08 Agosto 2022
“Manter a mente constantemente ativa, processando superficialmente pensamentos irrelevantes é, para muitos, o pão de cada dia, especialmente em determinados setores profissionais. Jornalistas, professores, executivos e profissionais da saúde eram tradicionalmente mais propensos a experimentar a síndrome do pensamento acelerado. No entanto, hoje, essa impossibilidade de se desconectar está se estabelecendo em praticamente toda a população”, escreve Marina Pinilla, psicóloga, psicoterapeuta e divulgadora sobre saúde mental, em artigo publicado por Ethic, 05-08-2022. A tradução é do Cepat.
Segundo Alex Pattakos, filósofo e especialista em ciência política, nós, seres humanos, somos prisioneiros de nossos pensamentos. Influenciado pelas contribuições da psicologia experiencial, Pattakos buscava fazer referência a como nossas expectativas e medos nos ancoram, mas, hoje em dia, sua afirmação ganhou um sentido diferente: a cultura da produtividade transformou nosso cérebro em um campo de batalha.

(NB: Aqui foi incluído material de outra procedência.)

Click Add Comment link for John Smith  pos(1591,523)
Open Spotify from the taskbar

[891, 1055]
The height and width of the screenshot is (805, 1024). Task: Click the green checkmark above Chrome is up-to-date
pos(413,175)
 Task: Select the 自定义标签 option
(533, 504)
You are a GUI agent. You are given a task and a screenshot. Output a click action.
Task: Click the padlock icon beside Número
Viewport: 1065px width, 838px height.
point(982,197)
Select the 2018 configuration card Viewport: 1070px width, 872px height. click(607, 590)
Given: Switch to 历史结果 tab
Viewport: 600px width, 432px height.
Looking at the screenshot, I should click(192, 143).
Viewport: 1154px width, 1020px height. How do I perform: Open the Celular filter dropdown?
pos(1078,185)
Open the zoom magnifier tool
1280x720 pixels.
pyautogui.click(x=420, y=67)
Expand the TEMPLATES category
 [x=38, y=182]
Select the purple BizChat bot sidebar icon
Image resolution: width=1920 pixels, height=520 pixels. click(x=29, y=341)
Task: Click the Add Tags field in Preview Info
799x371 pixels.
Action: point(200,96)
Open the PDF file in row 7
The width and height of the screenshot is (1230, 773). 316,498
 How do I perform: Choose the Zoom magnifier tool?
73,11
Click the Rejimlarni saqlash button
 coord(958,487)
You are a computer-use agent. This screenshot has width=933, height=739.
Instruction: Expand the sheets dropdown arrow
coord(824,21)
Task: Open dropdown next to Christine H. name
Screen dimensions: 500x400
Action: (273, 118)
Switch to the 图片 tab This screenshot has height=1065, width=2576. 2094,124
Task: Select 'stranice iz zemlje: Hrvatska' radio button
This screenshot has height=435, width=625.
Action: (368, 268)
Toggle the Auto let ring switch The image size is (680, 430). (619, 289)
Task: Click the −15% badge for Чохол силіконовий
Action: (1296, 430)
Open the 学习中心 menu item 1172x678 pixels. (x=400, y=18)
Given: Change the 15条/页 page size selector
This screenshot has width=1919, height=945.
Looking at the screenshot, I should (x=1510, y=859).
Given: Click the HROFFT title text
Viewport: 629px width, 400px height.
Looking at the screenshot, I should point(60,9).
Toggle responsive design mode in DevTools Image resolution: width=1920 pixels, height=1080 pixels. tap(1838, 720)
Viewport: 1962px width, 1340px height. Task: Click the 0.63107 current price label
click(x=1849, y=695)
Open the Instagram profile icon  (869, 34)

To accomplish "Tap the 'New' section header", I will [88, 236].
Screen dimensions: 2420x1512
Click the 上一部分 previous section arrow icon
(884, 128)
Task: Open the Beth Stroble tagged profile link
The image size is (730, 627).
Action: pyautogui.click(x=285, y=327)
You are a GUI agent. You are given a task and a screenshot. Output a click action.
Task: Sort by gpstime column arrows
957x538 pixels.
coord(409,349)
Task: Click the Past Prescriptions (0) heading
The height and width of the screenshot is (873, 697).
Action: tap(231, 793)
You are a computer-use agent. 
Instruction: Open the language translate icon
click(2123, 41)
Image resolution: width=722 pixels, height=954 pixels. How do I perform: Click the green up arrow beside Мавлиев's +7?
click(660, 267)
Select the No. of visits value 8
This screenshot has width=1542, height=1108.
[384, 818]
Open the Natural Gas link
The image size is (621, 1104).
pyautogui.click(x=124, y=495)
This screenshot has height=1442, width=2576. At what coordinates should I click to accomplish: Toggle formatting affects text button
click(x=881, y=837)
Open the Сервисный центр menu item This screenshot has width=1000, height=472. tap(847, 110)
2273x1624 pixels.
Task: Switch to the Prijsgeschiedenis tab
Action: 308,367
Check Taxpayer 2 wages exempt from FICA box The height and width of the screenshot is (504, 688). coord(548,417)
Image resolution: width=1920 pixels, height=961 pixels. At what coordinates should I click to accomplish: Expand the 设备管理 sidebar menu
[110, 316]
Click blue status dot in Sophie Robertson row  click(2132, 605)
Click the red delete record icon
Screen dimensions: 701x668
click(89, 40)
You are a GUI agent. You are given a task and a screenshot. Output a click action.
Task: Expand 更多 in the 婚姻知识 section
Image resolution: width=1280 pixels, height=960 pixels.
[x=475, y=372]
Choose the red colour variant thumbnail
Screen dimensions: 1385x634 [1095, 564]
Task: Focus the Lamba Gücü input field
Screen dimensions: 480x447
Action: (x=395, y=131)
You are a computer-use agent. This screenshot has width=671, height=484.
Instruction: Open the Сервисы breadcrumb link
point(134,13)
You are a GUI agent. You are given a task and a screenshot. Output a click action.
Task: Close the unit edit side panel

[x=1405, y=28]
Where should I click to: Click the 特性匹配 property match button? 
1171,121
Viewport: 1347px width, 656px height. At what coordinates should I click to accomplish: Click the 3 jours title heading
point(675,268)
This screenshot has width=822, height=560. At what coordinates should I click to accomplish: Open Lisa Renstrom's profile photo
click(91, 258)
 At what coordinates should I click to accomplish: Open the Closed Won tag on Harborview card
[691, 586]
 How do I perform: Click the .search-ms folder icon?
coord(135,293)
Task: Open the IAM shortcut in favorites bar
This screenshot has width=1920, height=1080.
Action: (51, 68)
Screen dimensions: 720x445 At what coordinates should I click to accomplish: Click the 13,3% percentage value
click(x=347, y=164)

Pare e pense na última vez que você deixou sua mente em branco. Com sorte, na hora de dormir, mas imediatamente antes de entrar no sono, dedicou minutos eternos para analisar o dia que termina, preparando-se para o que está por vir e, talvez, fantasiando com suas memórias. É uma odisseia nos desfazer de nossos pensamentos. Como se fossem fios, emaranham-se progressivamente até nosso cérebro se esgotar e cair nos braços de Morfeu.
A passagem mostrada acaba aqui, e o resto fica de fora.